Azure Virtual Machines: Autoscaling with VMSS, Custom Images, and Hybrid Management via Azure Arc

Definition: Azure Virtual Machines are on-demand, scalable computing resources in Microsoft Azure, giving you full control over operating systems, applications, storage, and networking in an Infrastructure-as-a-Service (IaaS) model.

This actionable guide explains how to operate Azure Virtual Machines at scale using Virtual Machine Scale Sets (VMSS) for autoscaling, how to standardize builds with custom images, and how to extend consistent governance to on-premises and multi-cloud servers with Azure Arc. You’ll also find production-ready PowerShell and CLI snippets, troubleshooting playbooks, and 30 FAQs (10 each for autoscaling, custom images, and Azure Arc) alongside key points for adjacent VM capabilities—availability, networking, backup & disaster recovery, monitoring, identity and access, DevOps, IaC, performance, and cost optimization.

Wide Range of VM Sizes & Families

Azure offers VM families for diverse workloads—General Purpose (Dsv5/Dv5), Compute Optimized (Fsv2), Memory Optimized (Ebdsv5, M-series), Storage Optimized (Lsv3), GPU (NV/NC/ND), and HPC (HBv4/HX). Match the SKU to your workload’s CPU-to-memory ratio, storage throughput, and acceleration needs like SR-IOV with accelerated networking.

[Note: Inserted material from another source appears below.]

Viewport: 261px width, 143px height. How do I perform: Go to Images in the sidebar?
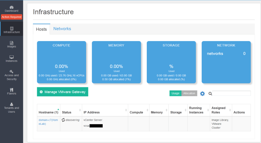click(11, 43)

Key points: Right-size using Perf metrics; consider Premium SSD or Ultra Disk for IOPS; prefer Gen2 and Trusted Launch for security.
Use placement in Availability Zones when latency and HA require zonal spread.
For databases and analytics, validate throughput (MB/s), IOPS, and egress costs up front.

Autoscaling with Virtual Machine Scale Sets (VMSS)

VMSS adds and removes VM instances automatically based on metrics or schedules. Scale on CPU %, memory (via custom metrics), queue length, or HTTP latency. With Orchestration Modes (Uniform vs. Flexible), you can choose golden-image-based uniformity or instance diversity (e.g., mixed SKUs, stateful workloads).

Quick Start: Create a VMSS (Azure CLI)

# Create resource group and VMSS (Uniform)
az group create -n rg-vmss-demo -l eastus
az vmss create \
  -g rg-vmss-demo -n vmss-web \
  --image Ubuntu2204 \
  --orchestration-mode Uniform \
  --upgrade-policy-mode automatic \
  --admin-username azureuser --generate-ssh-keys \
  --instance-count 2 --vm-sku Standard_D2s_v5

# Attach autoscale rule on CPU > 60% (scale out) and < 30% (scale in)
az monitor autoscale create \
  --resource-group rg-vmss-demo \
  --resource vmss-web --resource-type Microsoft.Compute/virtualMachineScaleSets \
  --name vmss-web-autoscale --min-count 2 --max-count 10 --count 2

az monitor autoscale rule create \
  --resource-group rg-vmss-demo --autoscale-name vmss-web-autoscale \
  --scale out 1 --condition "Percentage CPU > 60 avg 10m"

az monitor autoscale rule create \
  --resource-group rg-vmss-demo --autoscale-name vmss-web-autoscale \
  --scale in 1 --condition "Percentage CPU < 30 avg 15m"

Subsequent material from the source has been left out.